Testosterone, sex hormone-binding globulin, lipoproteins, and vascular disease risk.

BACKGROUND

That men have a higher risk of coronary heart disease has implicated testosterone as a risk factor. Lipoprotein levels have been reported to be altered by androgens, thus increasing the risk of coronary heart disease, myocardial infarction, and sudden death. The increasing abuse of anabolic steroids and reports of cases of sudden death and myocardial infarction among bodybuilders have raised concerns about an increase in cardiovascular risk for this population.

METHODS

Twelve competitive bodybuilders were recruited for a comprehensive study on the cardiovascular risks associated with use of anabolic steroids. Six competitive heavyweight bodybuilders ingesting self-directed regimens of anabolic steroids (steroid group) and six competitive heavyweight drug-free bodybuilders were used for cardiovascular risk assessment. Apolipoproteins A-I and B, total cholesterol, high-density lipoprotein (HDL) cholesterol, low-density lipoprotein (LDL) cholesterol, triglyceride, testosterone, and sex hormone-binding globulin levels were determined in each athlete.

RESULTS

Total, HDL and LDL cholesterol, apolipoproteins A-I and B, and triglyceride levels were significantly lower in members of the steroid group.
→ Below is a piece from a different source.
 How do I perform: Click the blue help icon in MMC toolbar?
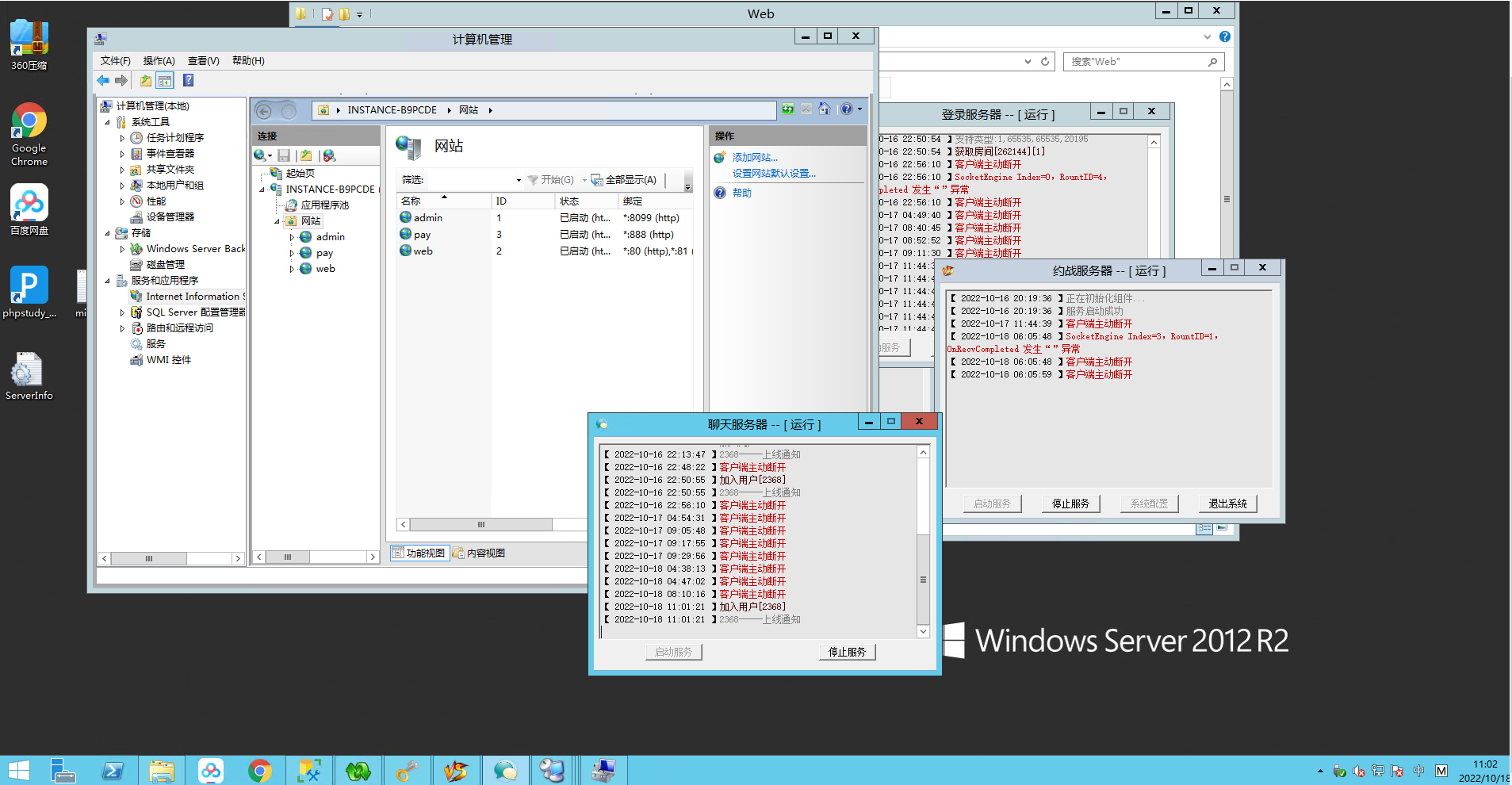(x=188, y=80)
As expected, testosterone level was significantly higher in members of the steroid group; sex hormone-binding globulin level was significantly lower. Apolipoprotein and lipoprotein levels were lower in members of the steroid group, whereas the total: HDL cholesterol ratio was significantly higher for members of the steroid group.

CONCLUSIONS

Consistently with previous reports, androgens were associated with decreases in HDL cholesterol and apolipoprotein A-I levels. However, androgens were also associated with reduced LDL cholesterol and apolipoprotein B levels. Despite the significantly higher total: HDL cholesterol ratio, the low serum total cholesterol levels (within the fifth percentile) and low plasma triglyceride levels in members of the steroid group raise questions concerning the exact role of androgens in increasing risk of cardiovascular disease.